*Exercise objective*
Write out every line, unchanged, from the one containing "The width and" down to the one containing "center [2, 338].", including both. Leave the pictures out.

*Data extracts*

# # #

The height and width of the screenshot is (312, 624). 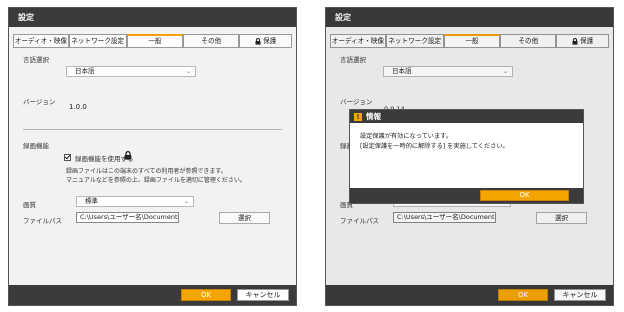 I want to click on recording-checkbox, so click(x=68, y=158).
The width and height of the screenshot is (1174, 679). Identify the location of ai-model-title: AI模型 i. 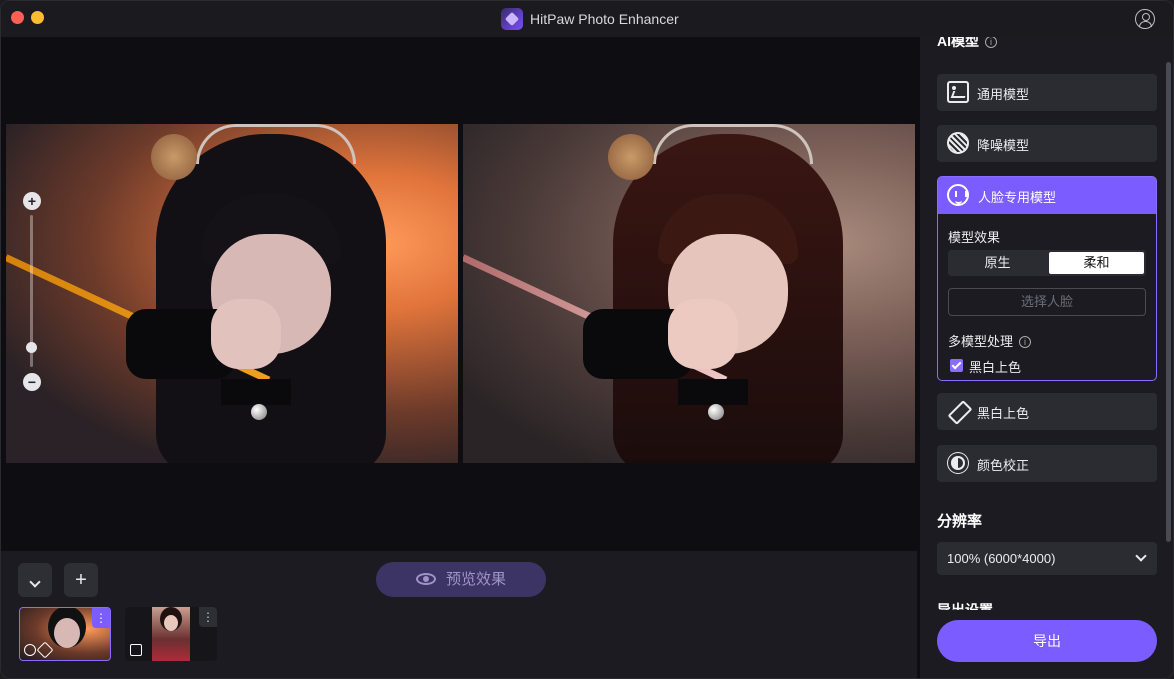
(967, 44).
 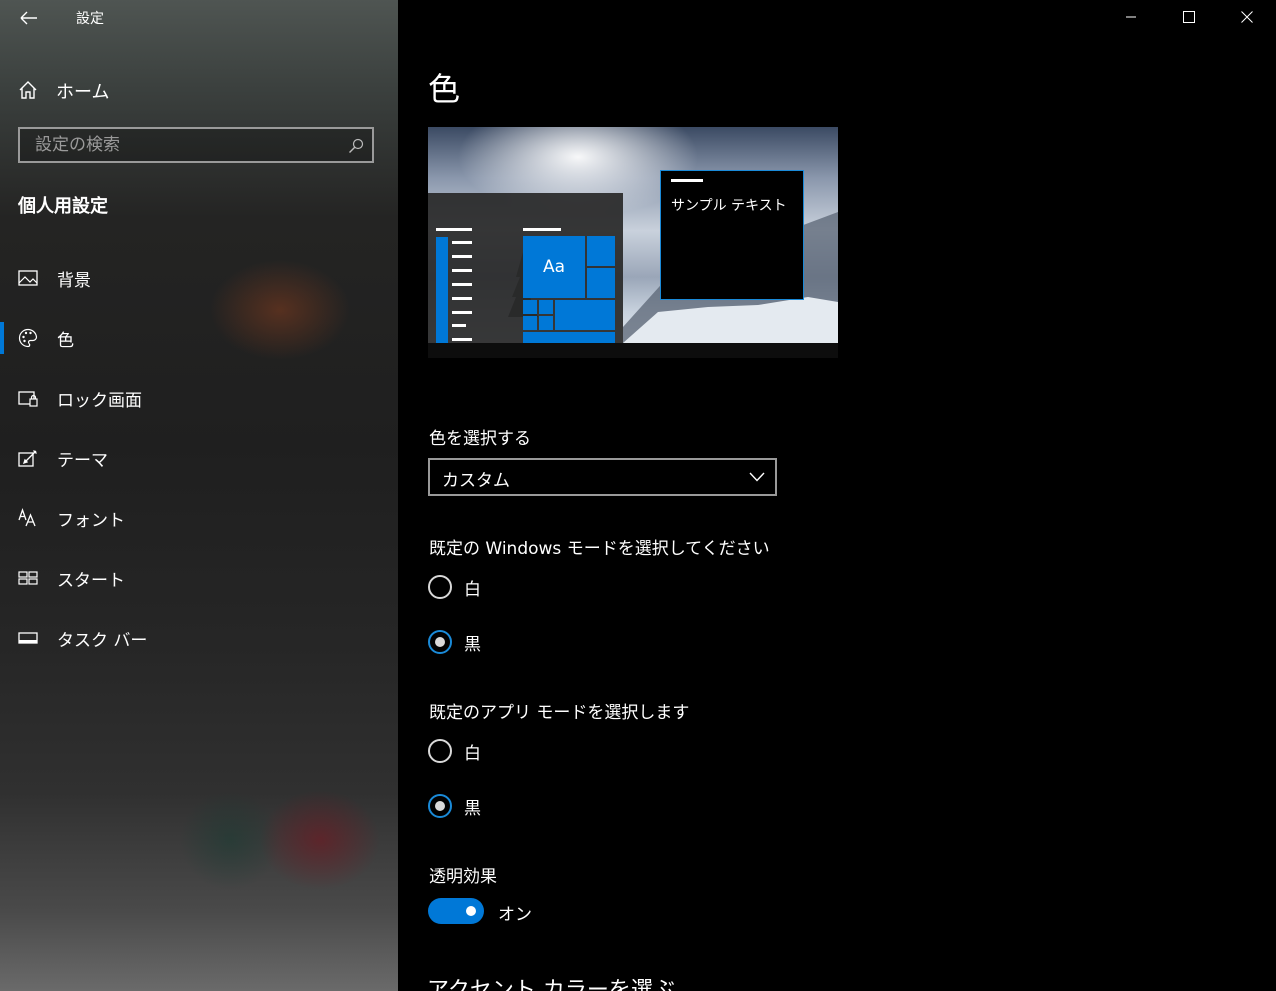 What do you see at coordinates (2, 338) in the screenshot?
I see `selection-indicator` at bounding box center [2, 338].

# # #

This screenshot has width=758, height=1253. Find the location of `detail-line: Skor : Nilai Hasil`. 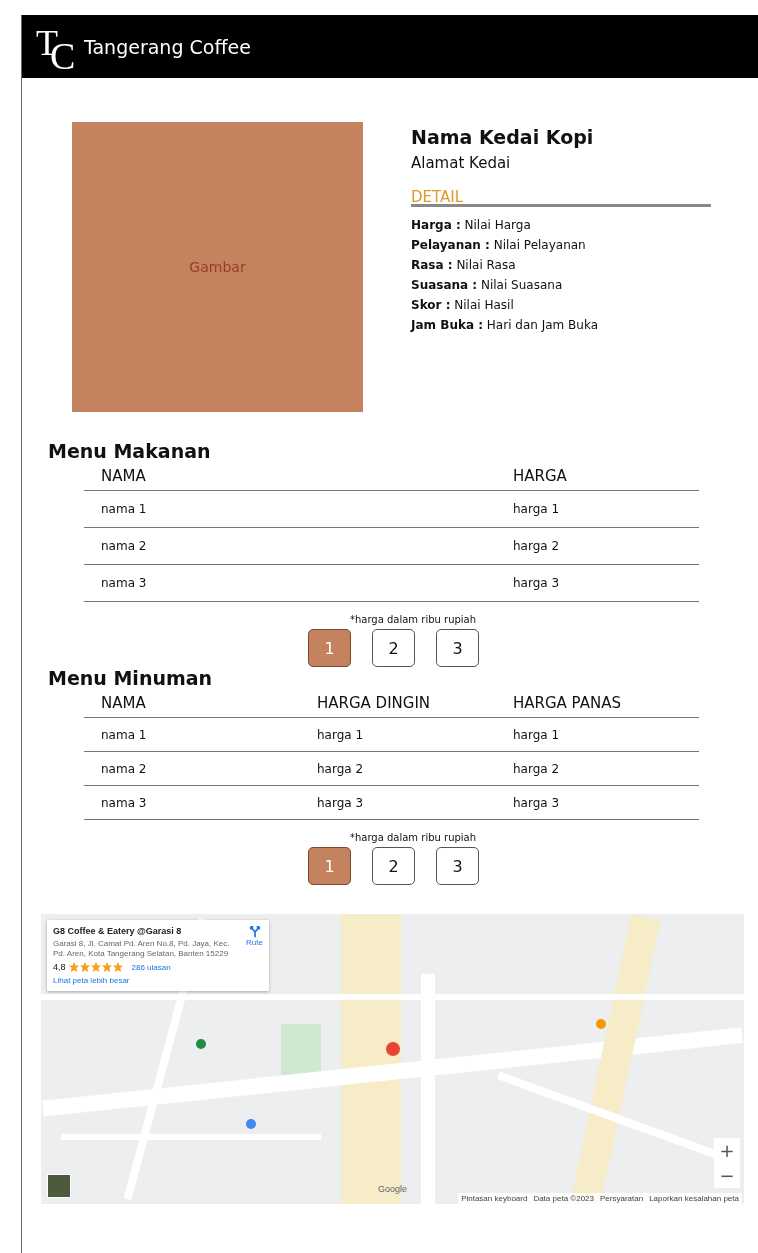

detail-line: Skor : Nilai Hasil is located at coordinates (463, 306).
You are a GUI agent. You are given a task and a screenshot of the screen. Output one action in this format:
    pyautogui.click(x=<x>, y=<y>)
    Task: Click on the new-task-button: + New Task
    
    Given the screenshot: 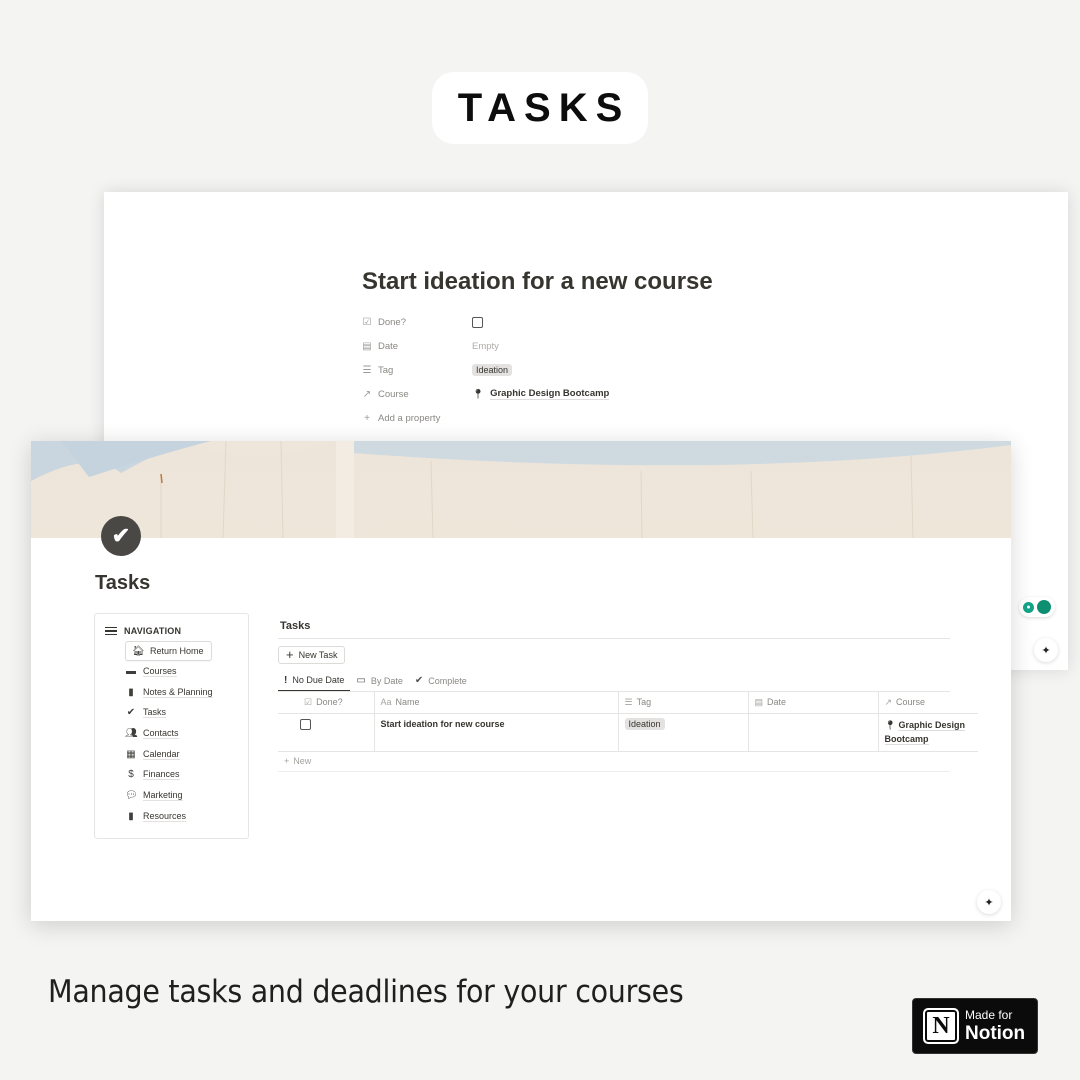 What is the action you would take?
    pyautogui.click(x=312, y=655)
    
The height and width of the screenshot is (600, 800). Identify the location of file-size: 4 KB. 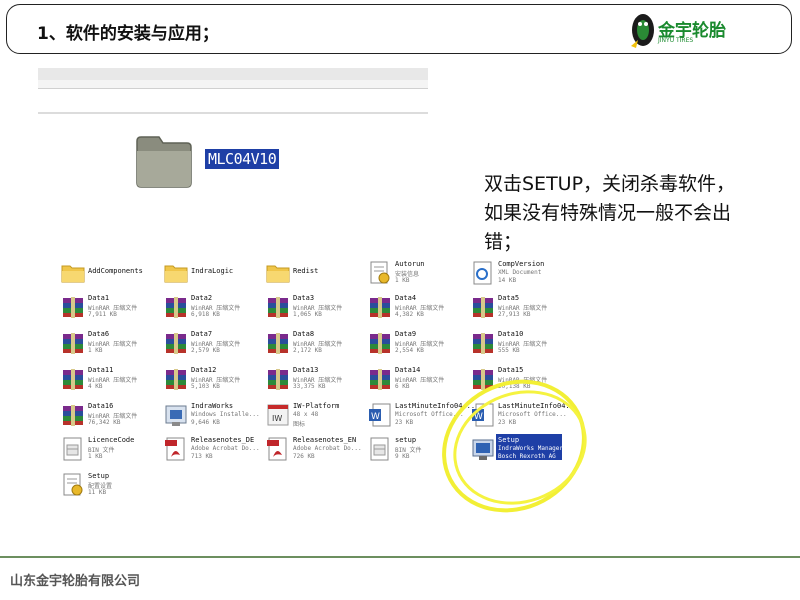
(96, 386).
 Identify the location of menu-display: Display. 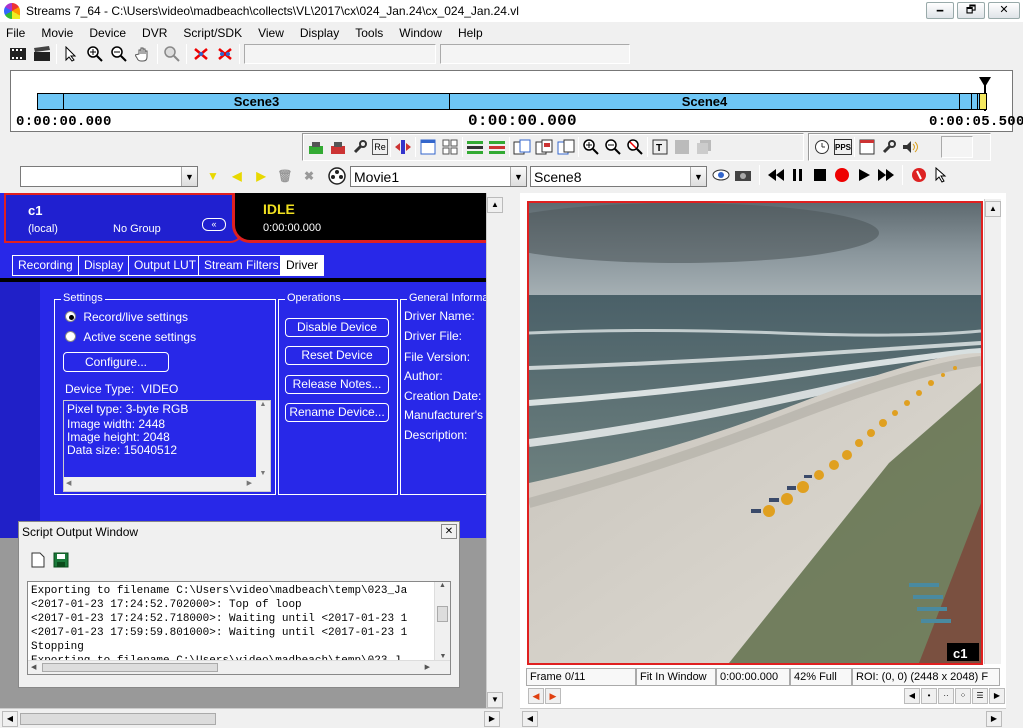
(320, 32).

# # #

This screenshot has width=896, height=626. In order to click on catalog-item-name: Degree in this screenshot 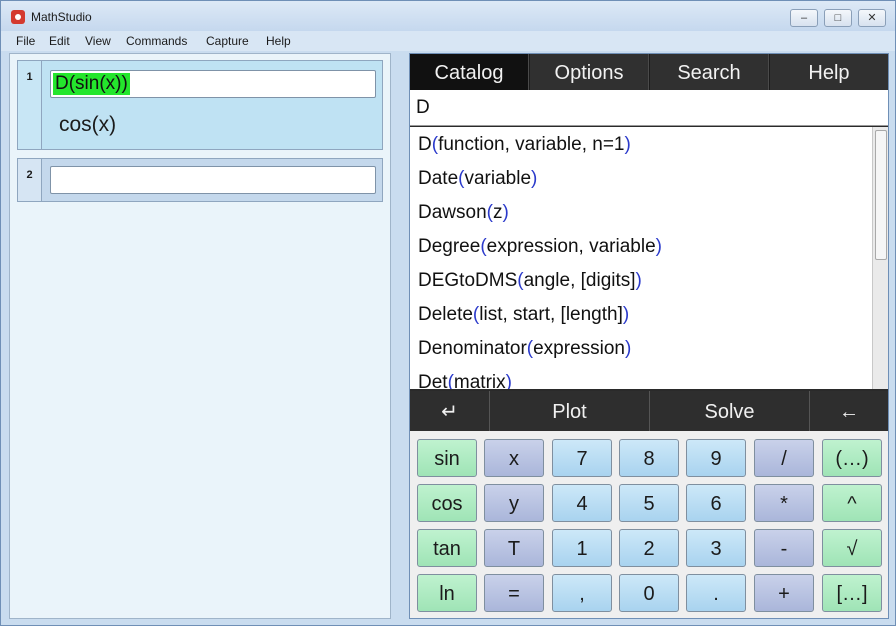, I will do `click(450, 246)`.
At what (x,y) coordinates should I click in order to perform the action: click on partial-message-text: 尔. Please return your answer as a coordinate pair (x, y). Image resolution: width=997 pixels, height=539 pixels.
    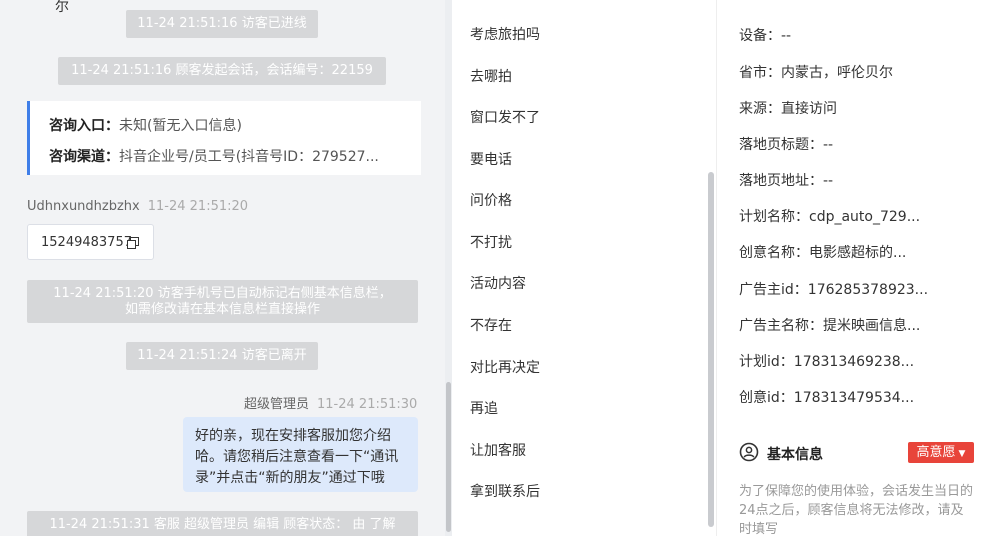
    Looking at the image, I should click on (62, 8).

# # #

*Response to this exercise*
The width and height of the screenshot is (1174, 679). Identify the location of ai-model-title: AI模型 i. 
(967, 44).
  What do you see at coordinates (2, 338) in the screenshot?
I see `selection-indicator` at bounding box center [2, 338].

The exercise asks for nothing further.